On Valentine's Day everyone is looking to celebrate love. But if you are a millennial, then you might have no problems breaking up and trading in a lover for the limelight.

According to a study conducted by the social entertainment network Clapit, some millennials have no problem choosing fame over falling in love, getting married and having children.

Clapit, the mobile-first platform that aims to helps users showcase their talent in a positive way, teamed up with the research organization YouGov PLC for the study, which consisted of polling 2,450 Americans online in December 2016 to find out how far millennials are willing to go to become famous.

The study found that 1 in 14, or 7 percent of millennials (ages 18-34) would break up with their significant others if it meant they would become famous.

And while it may seem like a worthy trade when it comes to a new relationship since there might not be any love lost, millennials would even sacrifice more serious plans for love in the future to pursue their stardom.

Clapit's study discovered that 1 in 9 millennials would rather be famous than get married, and 1 in 6 would give up having children for the possibility of fame.

Choosing fame over love might seem harsh, but this isn't the extend to how far people are willing to go. The study revealed that 1 in 12 millennials would completely detach themselves from their family to pursue a life of fame.

Aside from personal relationships being on the chopping block for some young adults, millennials are also willing to hand over a serious career in hopes of superstardom.

30 percent reported they would rather be famous than be a lawyer, whereas 23 percent would rather be famous than be a doctor—both realistic goals and high paying jobs.

1 in 10 millennials would even give up a college degree in their quest to be famous.
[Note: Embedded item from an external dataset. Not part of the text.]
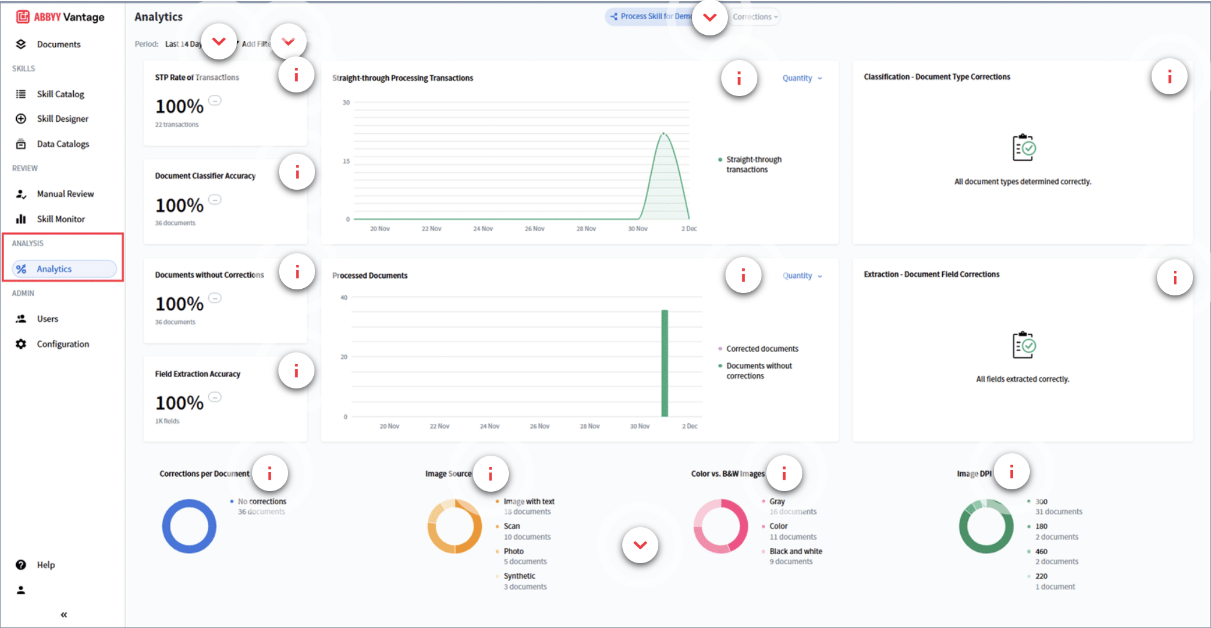Collapse the STP Rate metric card
The width and height of the screenshot is (1211, 628).
[215, 100]
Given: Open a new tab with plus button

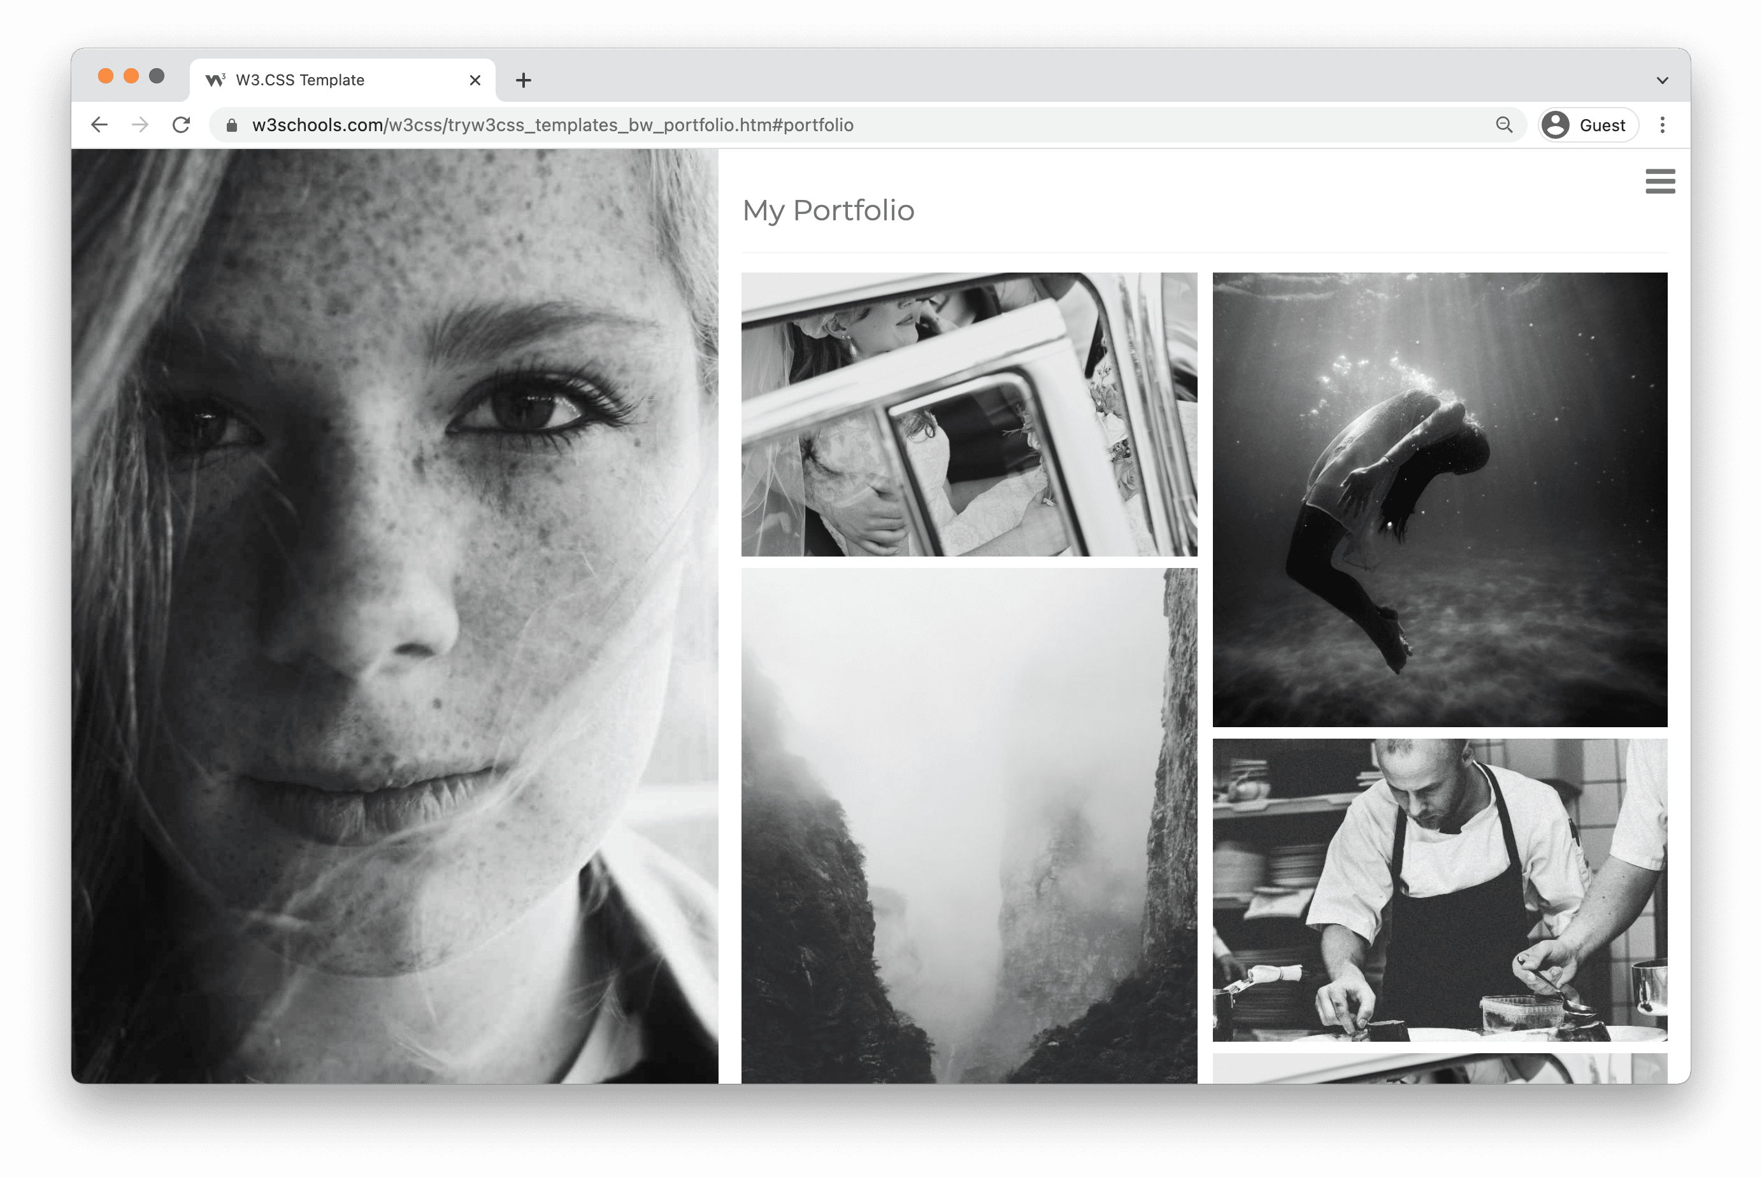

With the rise of social media stars, it seems like it it easier than ever for young people to in fact reach Internet fame. Just look at the "cash me outside" teen.

And millennials are at the front lines of all the action, with 13 percent reporting that they know people who became famous from social media more than traditional movie and TV stars.

Those looking for their big break could check out Clapit in hopes they will become discovered—just make sure your significant other is already on your team.